A Case Study in Closed-Loop Operational Management

As I’ve said before, the biggest challenge facing supply chain and logistics executives today is not managing change, because that’s always been the norm in supply chain management, but managing the rapid pace of change. Customer expectations, regulations, the competitive landscape, technology — all of these things are changing so rapidly, companies having a hard time keeping up; their existing technology, talent, and decision-making processes can’t keep up with this rapid pace of change.

Therefore, successful companies of today and tomorrow need to make smarter decisions faster. The two key words here are smarter and faster.

Smarter means better linking planning and execution processes, which many companies have been talking about and trying to enable in various ways throughout the years, but have not been able to fully realize due to technological limitations and other challenges.

Smarter means taking a truly holistic perspective across the supply chain, across functional groups and trading partners, and across strategic, tactical, and operational planning horizons.

When you look at the potential benefits in inventory savings, freight savings, and on-time fulfillment improvements, it’s not that difficult to build the business case. So, what’s been the problem?

A key constraint has been speed. Simply put, if companies tried to optimize orders, inventory, and transportation simultaneously, across thousands of SKUs, the optimization models would either break down because they couldn’t handle that level of complexity or the solve would take way too long (many hours or even days), which would make the effort impractical, especially if the goal is to tightly link planning with daily execution.

Therefore, the manageable approach has been to aggregate SKUs into groups or categories, and to optimize orders, inventory, and transportation separately, with planners making manual adjustments afterwards to balance the outcomes. While companies have achieved some level of success with this less granular and siloed approach, they also recognize that they have been leaving money and process efficiencies on the table.

So, what’s changed today?

Over the past few years, we’ve seen great advances in modeling/optimization technology and approaches, and equally important, cloud computing has greatly compressed processing time by several factors, so we’re now at the point where Closed-Loop Operational Management is possible — that is, where companies can tightly integrate planning and execution processes and create a feedback loop to drive continuous improvement. Instead of aggregating SKUs into groups and optimizing in silos, companies can take each SKU into account and optimize orders, inventory, and transportation at the same time, to make smarter decisions faster — i.e., instruct the execution systems how to allocate, what to order, when to order, and how to move goods through the pipeline, while considering real-life operational constraints.

So, what does Closed-Loop Operational Management look like in the real world? In a recent webcast hosted by Logistics Management and sponsored by Solvoyo, I had the opportunity to interview Orhan Dağlıoğlugil, Chief Operating Officer at A101 Stores and Levent Hatay, Board Level Advisor and Former CEO at Vestel to share some insights from their implementations.

I encourage you to watch the webcast to hear them tell their stories directly, but here’s an overview of A101’s case study.
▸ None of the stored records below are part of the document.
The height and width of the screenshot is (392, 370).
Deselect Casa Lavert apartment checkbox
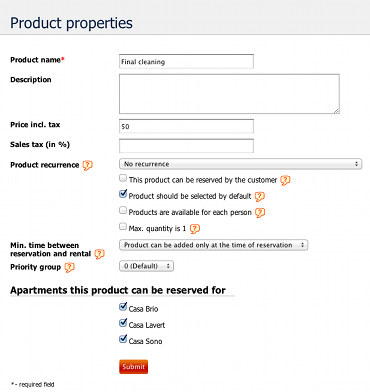pos(123,323)
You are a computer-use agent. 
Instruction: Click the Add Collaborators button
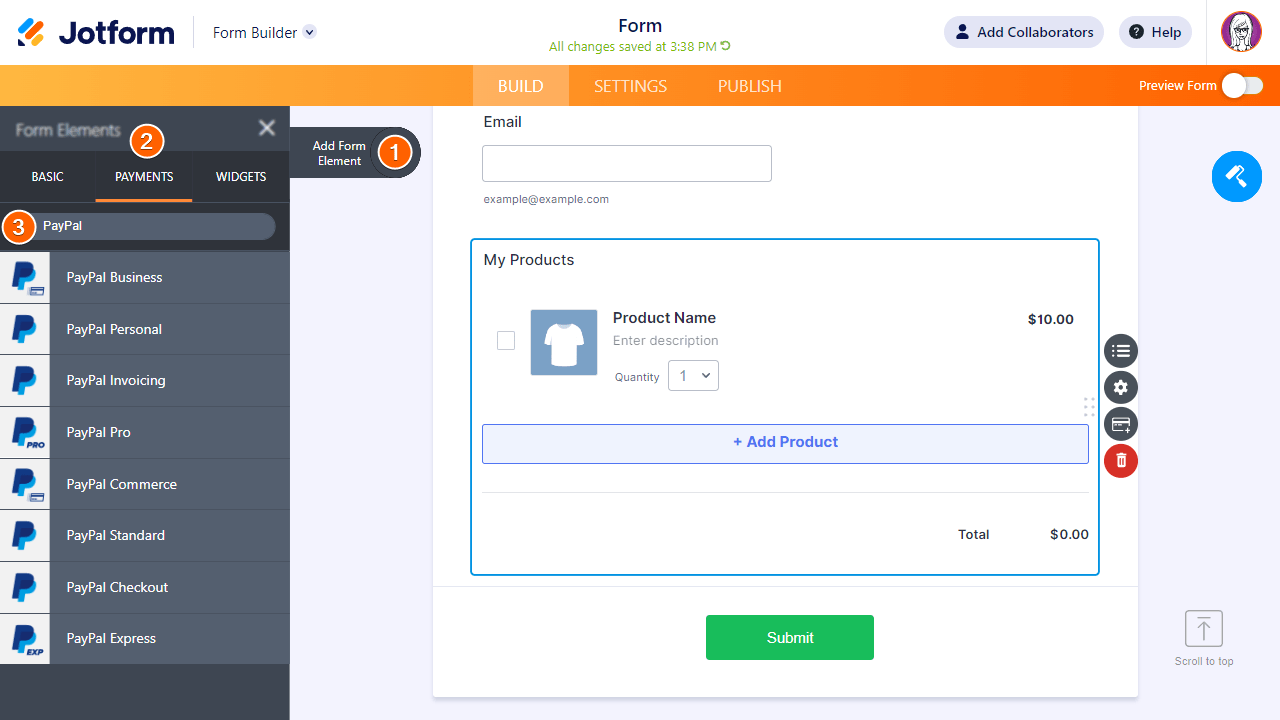pos(1023,32)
A101 is a discount retailer that sells high-quality, cost-effective food and consumables throughout Turkey. The fast-growing company (60% year-over-year sales growth, with $1.5 billion in sales in 2013) has 3,200 small footprint stores and 20 regional distribution centers. A101 has 900 regular SKUs and 2,000 total active in its stores, so each day across it network, the company has to make more than 3 million replenishment decisions.

A101 faced a familiar problem for many retailers: not having the right products, at the right time, at the right stores (even though the company was replenishing its stores three times per week). This lead to high inventory carrying costs at some stores and out-of-stocks at others. The underlying issue was inaccurate sales forecasts from the stores, which were not detailed enough, coupled with a manual planning process and the fact that demand varied by store and region.
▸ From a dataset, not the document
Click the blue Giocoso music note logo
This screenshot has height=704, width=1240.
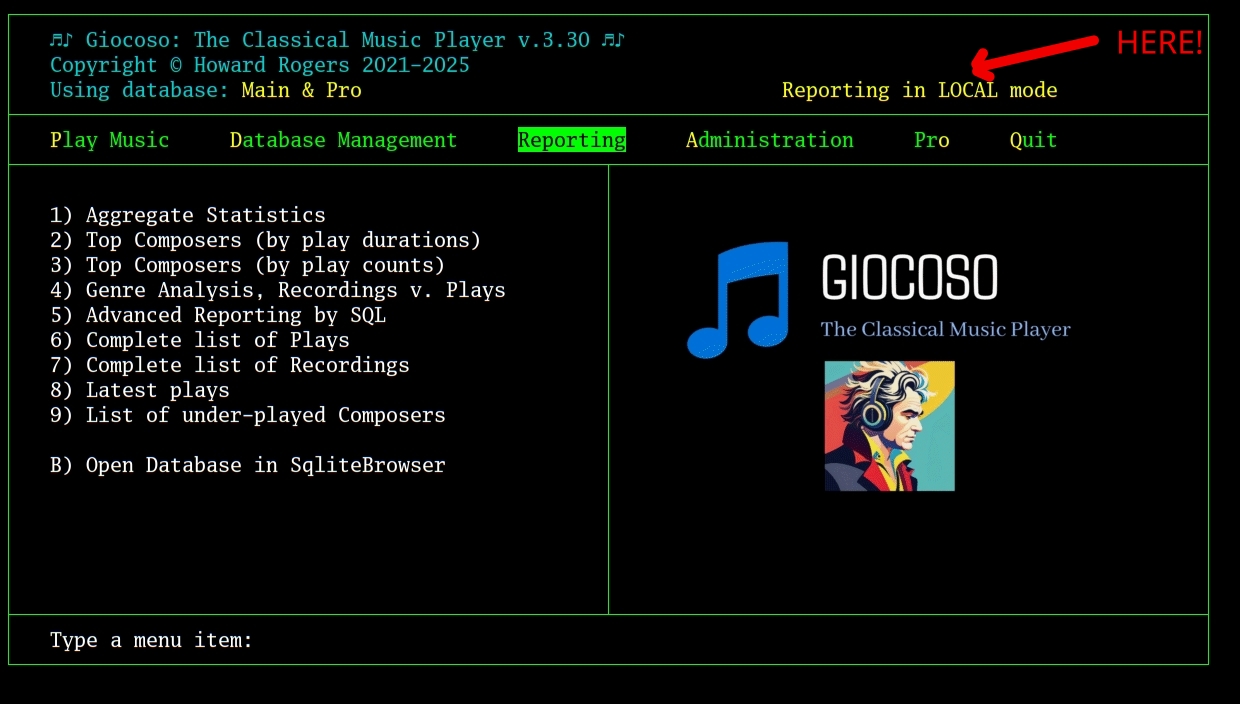[x=738, y=298]
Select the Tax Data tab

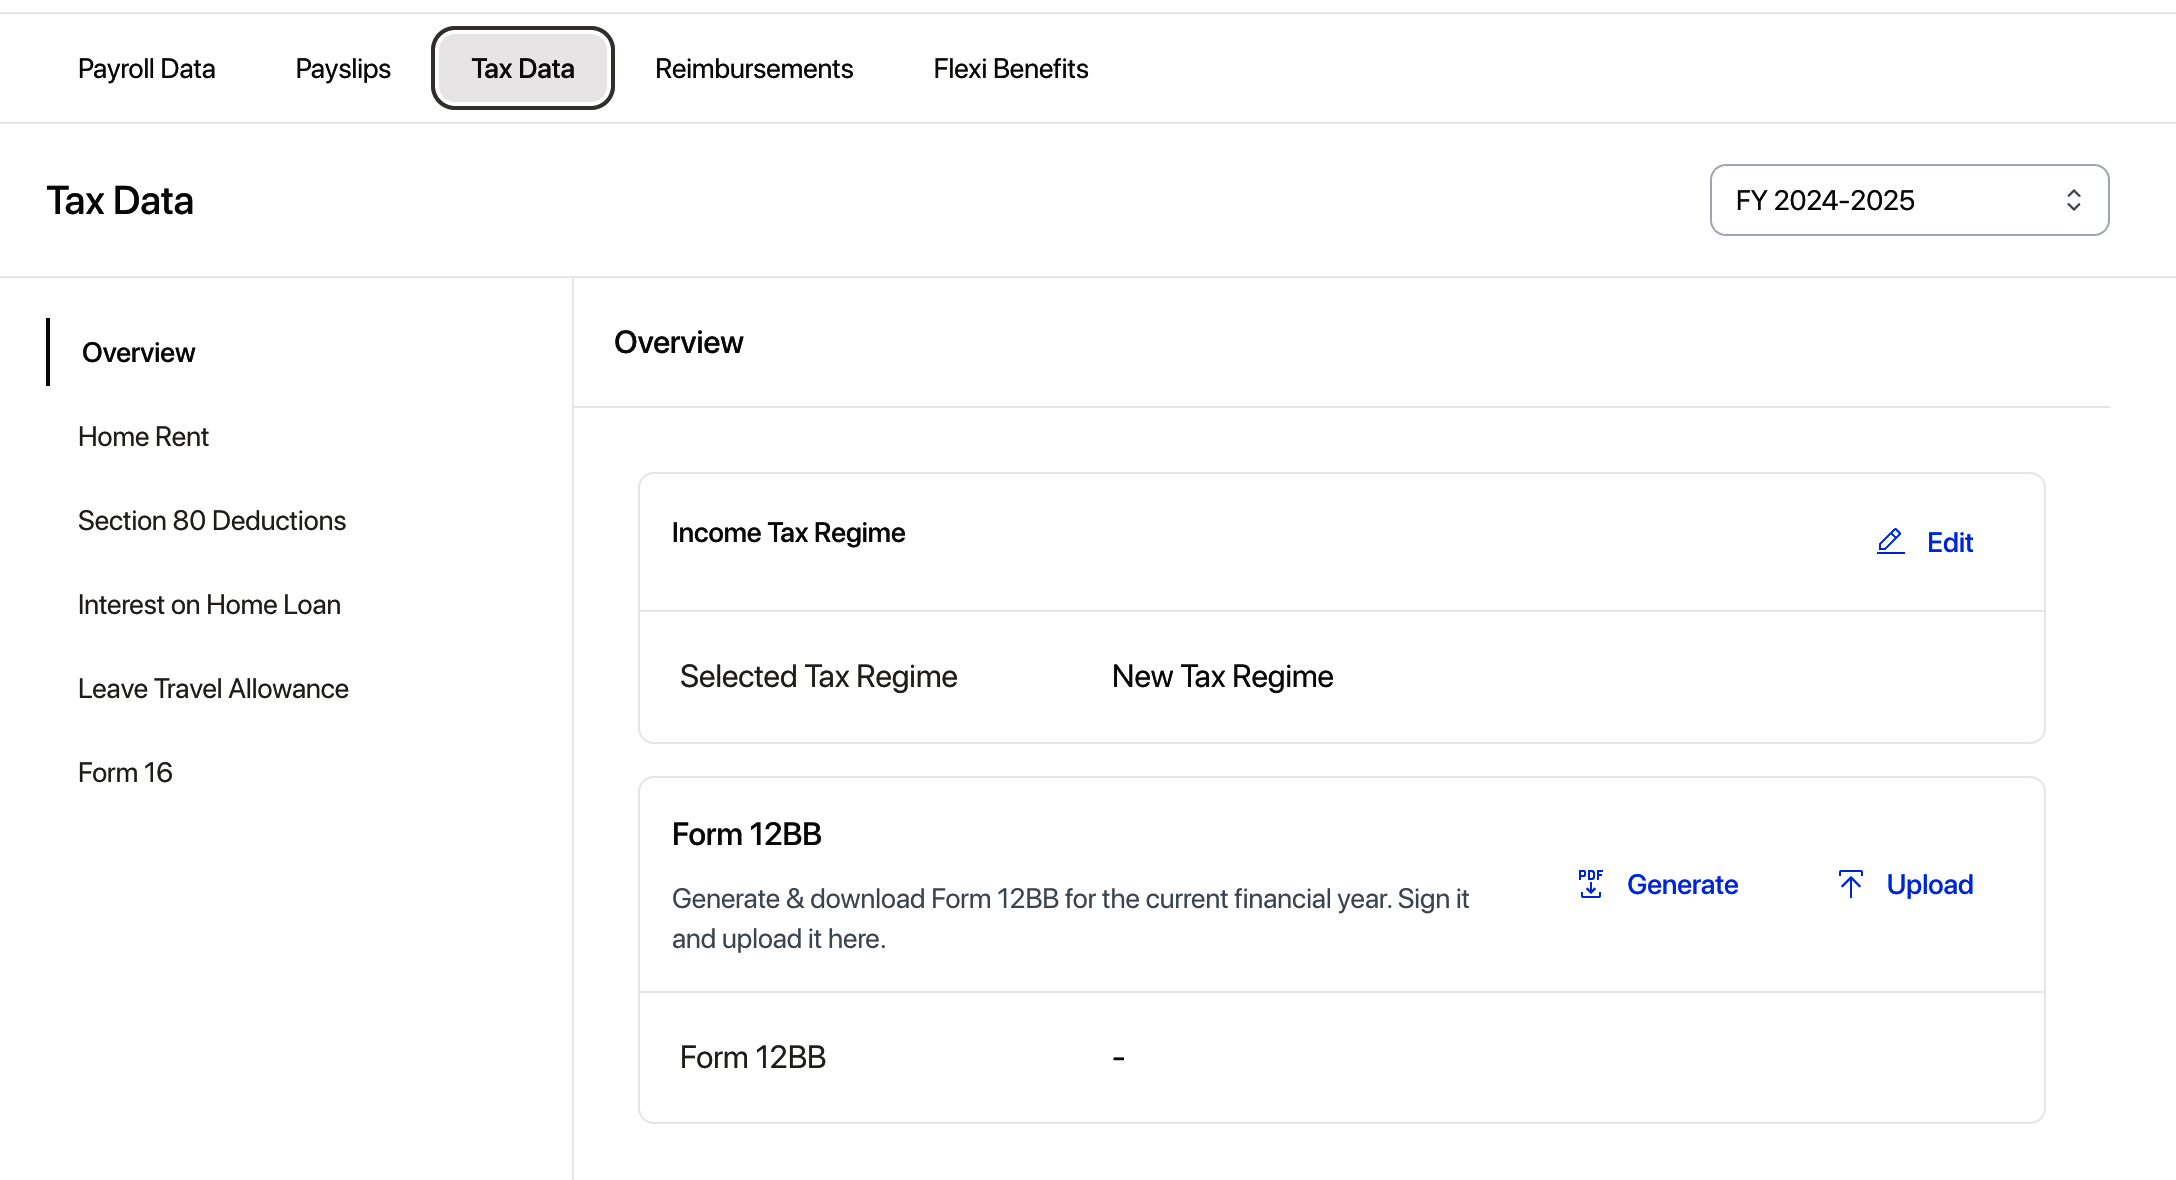[522, 68]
Therefore, A101’s goals were to reduce lost sales due to stock outs; provide the right mix of display merchandise, shelf stock, and safety stock to its stores; and provide store managers with a system to place replenishment orders more efficiently. Working with Solvoyo, the company implemented the Closed-Loop Operational Management process depicted below:


Overview of A101 Stores Implementation of Closed-Loop Operational Management (Source: Solvoyo)

Mr. Dağlıoğlugil describes the process in more detail during the webcast, but in a nutshell, the Solvoyo solution determines the optimal inventory profile considering demand, sales targets, open and in-transit orders, and display constraints, and then sends replenishment recommendations to each store manager’s hand-held device for approval or adjustments if necessary. Once approved, the optimized inventory replenishment plans are uploaded to A101’s store execution system for store order fulfillment.
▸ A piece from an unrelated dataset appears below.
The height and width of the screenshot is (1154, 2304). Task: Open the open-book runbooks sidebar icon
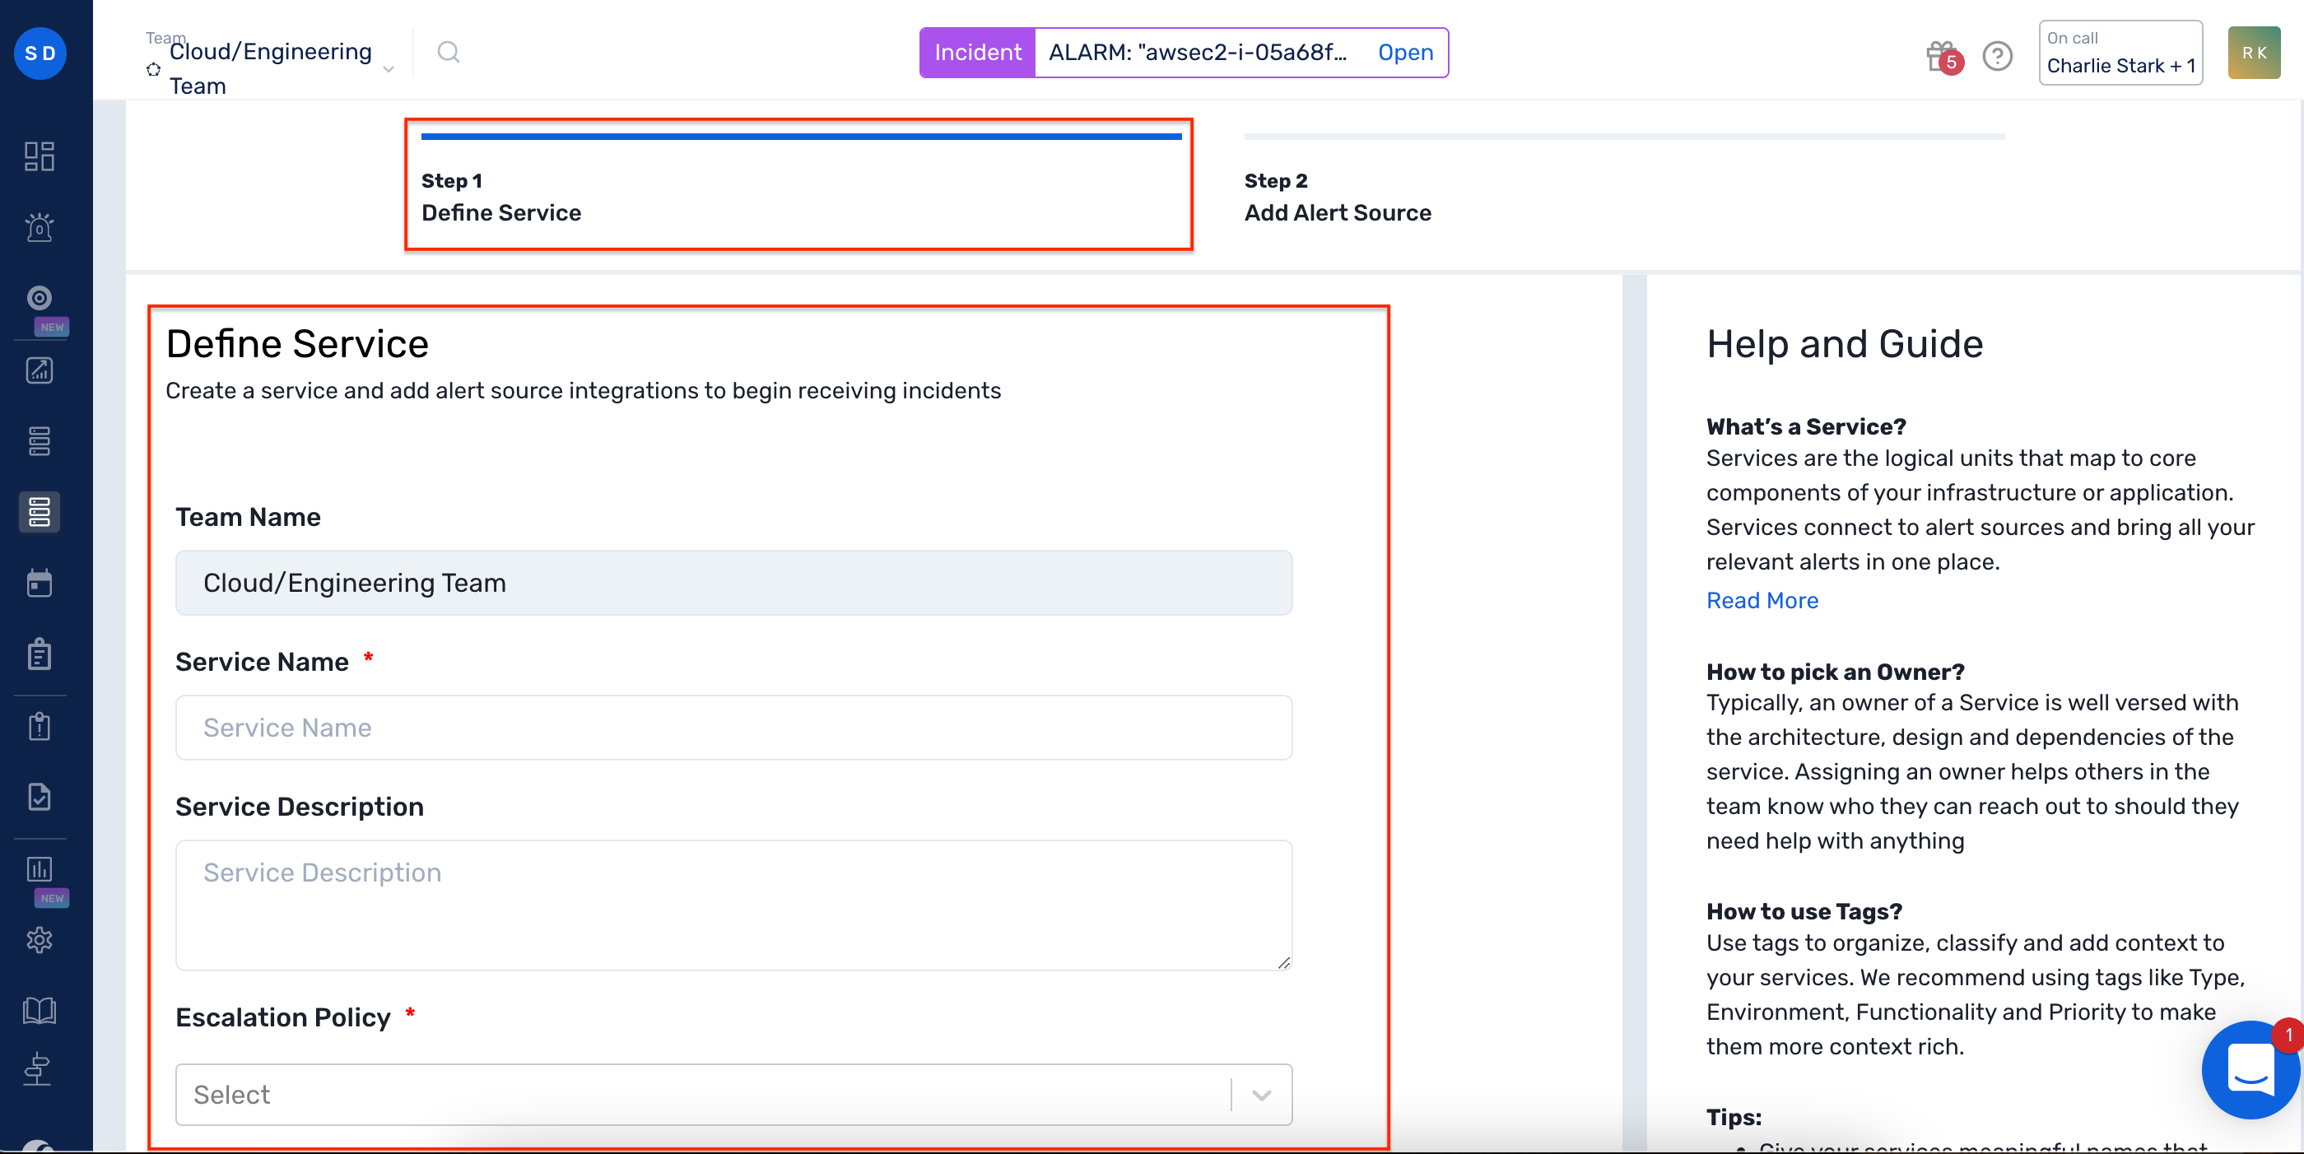pos(39,1010)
The net results: A101 decreased store stock-outs from more than 10% to less than 5% (with a margin contribution of $1.7M); realized annualized inventory savings of $8.1M; and opened 130 new stores with no additional inventory investment.

The bottom line: Closed-Loop Operational Management is not a new concept; companies have been striving to take a more holistic and integrated approach to supply chain planning and execution for many years, but they were limited by existing optimization technologies and computing power. Advances on both fronts, especially the rise of cloud computing, now make Closed-Loop Operational Management possible, and early adopters like A101 Stores and Vestel are showing what’s possible when you adopt it.